Maroussia, par discrétion, s’était éloignée un peu pour les laisser parler plus à leur aise.

Son grand ami la rappela, et, au grand étonnement des trois Cosaques, lui dit :

« Je t’avais dans la barque promis une histoire. Chose promise, chose due. Si tu comprends mon histoire, ces hommes la comprendront bien aussi. Andry Krouk, tu la rediras à ceux qui trouvent que je vais trop vite. »

Et il commença ainsi son histoire :

HISTOIRE DE L’ÉCREVISSE.

« Il y avait une fois une écrevisse, une écrevisse belle comme le jour. Elle était bonne, assez intelligente pour une écrevisse, et courageuse. Elle vivait tranquille dans son petit trou ; mais voilà qu’un jour elle entendit, de tous les côtés à la fois, des cris et des gémissements. Il paraît que l’eau avait baissé, baissé à un tel point que tout ce qui vit dans l’eau commençait à perdre la tête. Elle s’était bien aperçue, depuis longtemps, que l’eau devenait rare ; mais elle avait fait comme les autres, elle avait espéré que cela s’arrangerait tout seul.

« Devant tant de lamentations, l’écrevisse se dit que cela méritait réflexion. Elle devint très-pensive, et en arriva à cette conclusion qu’il serait vraiment bien utile que quelqu’un se dévouât pour aller chercher de l’eau. À qui confier une mission de cette importance ?

« L’écrevisse tint conseil, mais elle ne put arrêter son choix sur personne.

« Au fond, elle n’avait confiance qu’en elle-même. Celui-ci ne connaissait pas assez le chemin, celui-là s’amuserait en route, cet autre commettrait mille imprudences. Les opinions de la plupart étaient peut-être un peu avancées. Le caractère de Pierre n’était pas sûr, et Paul était bien faible pour supporter la fatigue d’un si grand voyage, car l’eau était très-loin.

« — J’irai moi-même, » se dit-elle à la fin.

« Elle s’empare de la cruche et se met en route, escortée pendant quelques pas par les acclamations chaleureuses de tous ceux qui aimaient mieux voir travailler les autres que travailler eux-mêmes.

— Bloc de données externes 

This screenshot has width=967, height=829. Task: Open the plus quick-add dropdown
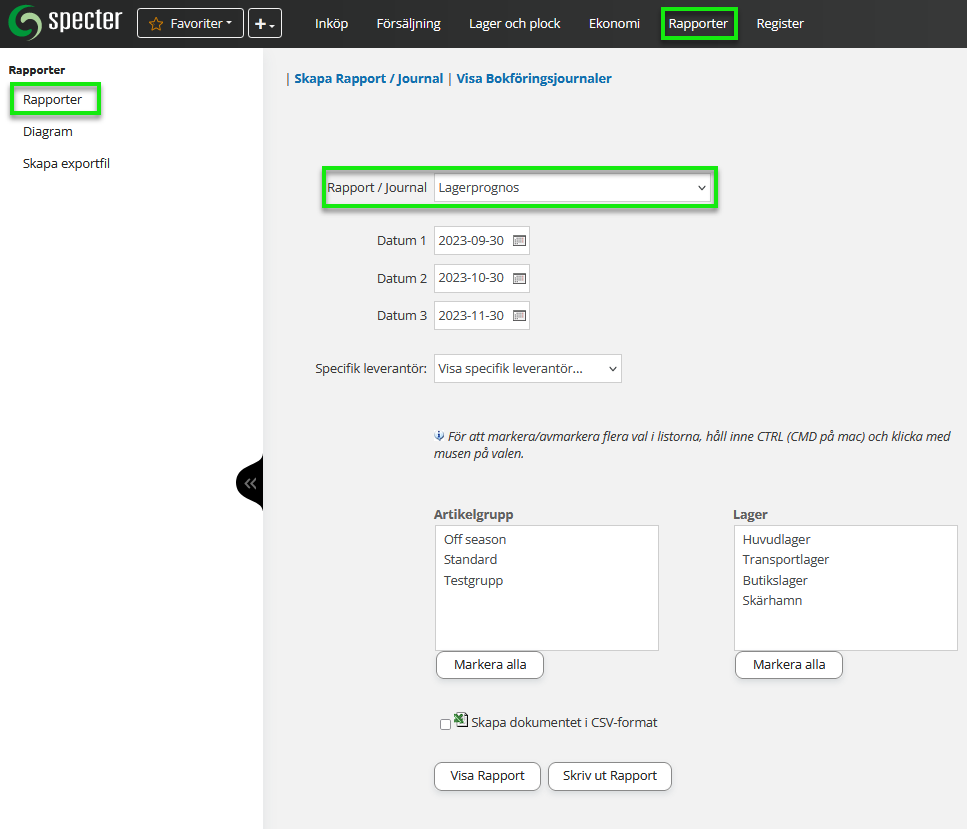point(264,24)
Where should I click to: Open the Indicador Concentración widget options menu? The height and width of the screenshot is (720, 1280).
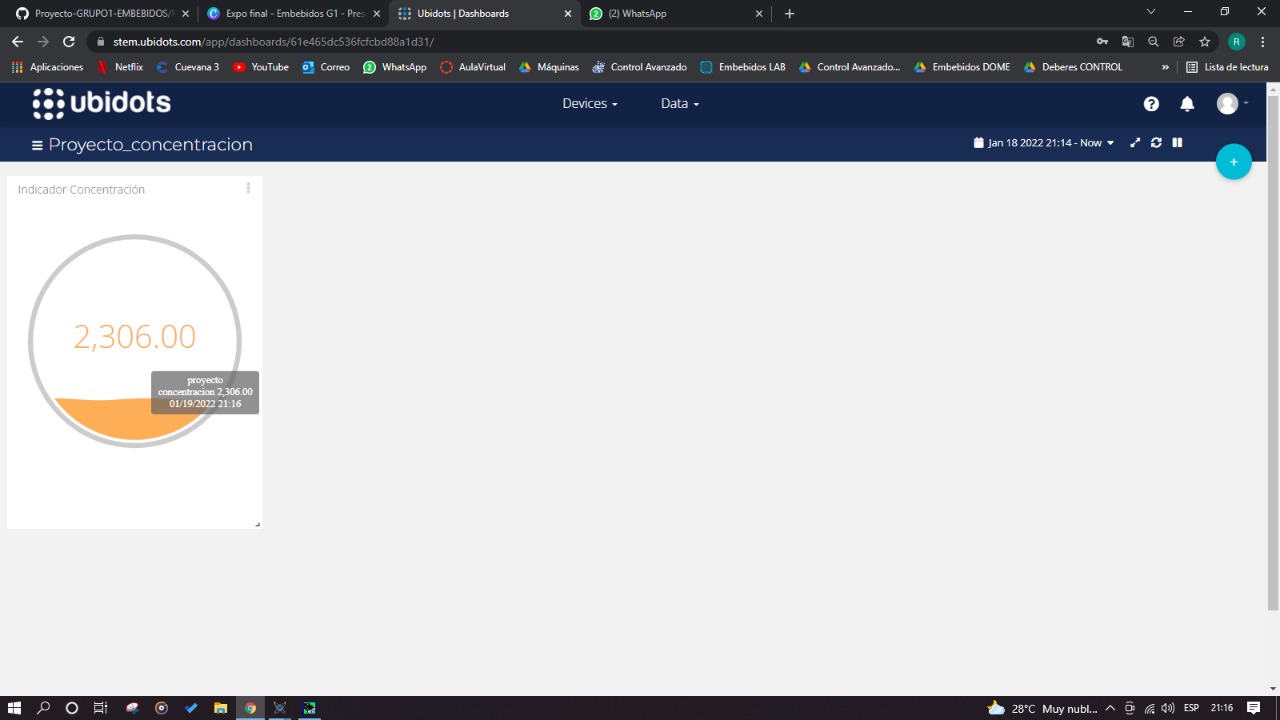(x=248, y=188)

« — Quelle écrevisse ! criait-on de tous les côtés ; quelle énergie ! Si elle se dépêche un peu, nous serons sauvés. » Les grenouilles pleurèrent d’attendrissement et les crapauds se pâmaient d’aise.

« Voilà mon écrevisse en route ; elle ne perd pas une minute, va droit son chemin, marche, marche, marche sans même prendre son temps pour respirer.

« Mais peu à peu la fatigue se fait sentir, et l’indignation commence à gronder dans son sein.

« — Suis-je folle de courir ainsi ? se dit-elle. Je file comme une flèche, cela n’a pas le sens commun. Soyons raisonnable, marchons sagement. »

« Reprenant alors son allure ordinaire, elle se remit à marcher comme toujours, à pas comptés. Elle mit sept ans à aller chercher son eau et dix à revenir à son point de départ. Cela n’est pour étonner personne ; une cruche pleine est autrement lourde et difficile à porter qu’une cruche vide.

« Arrivée au seuil de sa demeure, elle avait encore une sorte de petit escalier de quatre marches à monter. C’était là qu’autrefois les bateaux abordaient. Elle monta ces quatre marches, mais non sans peine. Avec une cruche, ça n’est pas commode.

« Une fois là, elle se retourna et jeta un regard sur l’étang, sur les ruisseaux qui y affluaient : tout cela était à sec. Une fourmi n’aurait pas trouvé à dix lieues à la ronde de quoi étancher sa soif.

« — Il était grand temps que j’arrivasse, se dit-elle, grand temps ! Mais où sont donc ceux qui m’acclamaient au départ ? Quel drôle d’accueil qu’un tel silence, après un tel dévouement ! »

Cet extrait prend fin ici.